I don’t know how believable this might sound to the general public but I really want to get a job. Yes, having my own money is definitely one of the reasons. In fact, it’s quite an important reason if I want to go to college anytime soon. But it isn’t the only reason. I’m really tired of not doing anything so getting out of the house, even if it’s for work, sounds like the greatest time for me right now. I’m sure I’ll change my mind by the time I actually start working with a set schedule but it’s still highly important for me to get a job before I turn 20 in September.

Getting a job will help me save money for college and my driver’s licence, buy things for myself without depending on my parents money and with the other two goals that I have.

Start My Weight Lost Journey

To be quite honest, my weight lost journey has started and stopped a couple of times by now. This time around though, I really am going to try to commit to it. I don’t really want to lose a lot of weight – maybe 15 kilos which is around 33 pounds I believe – and I also do not expect to lose all of it by September. I want to at least start a healthier diet and begin working out. I’ll begin by going on a little run in the morning and go from there.
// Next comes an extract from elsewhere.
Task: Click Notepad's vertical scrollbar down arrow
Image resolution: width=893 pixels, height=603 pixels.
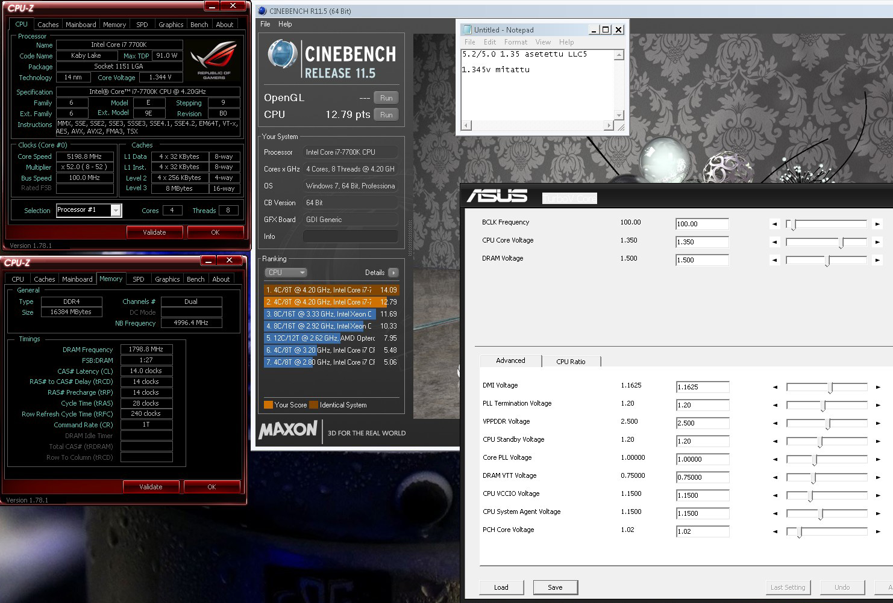Action: coord(619,115)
Getting a job it’s also somewhat important for this, because it would help me join a gym and start a diet that my family probably won’t follow with me.

My weight is something I’ve always struggled with. I win it really easily but it is quite hard for me to lose it. This created a lack of self-confidence for me for a long time, which has obviously affected some aspects of my life, like my difficulty in relationships (romantic or not). I want to become more confident in myself because that ultimately will make me happier.

When I do begin this journey, I’ll also start a series on this blog about it.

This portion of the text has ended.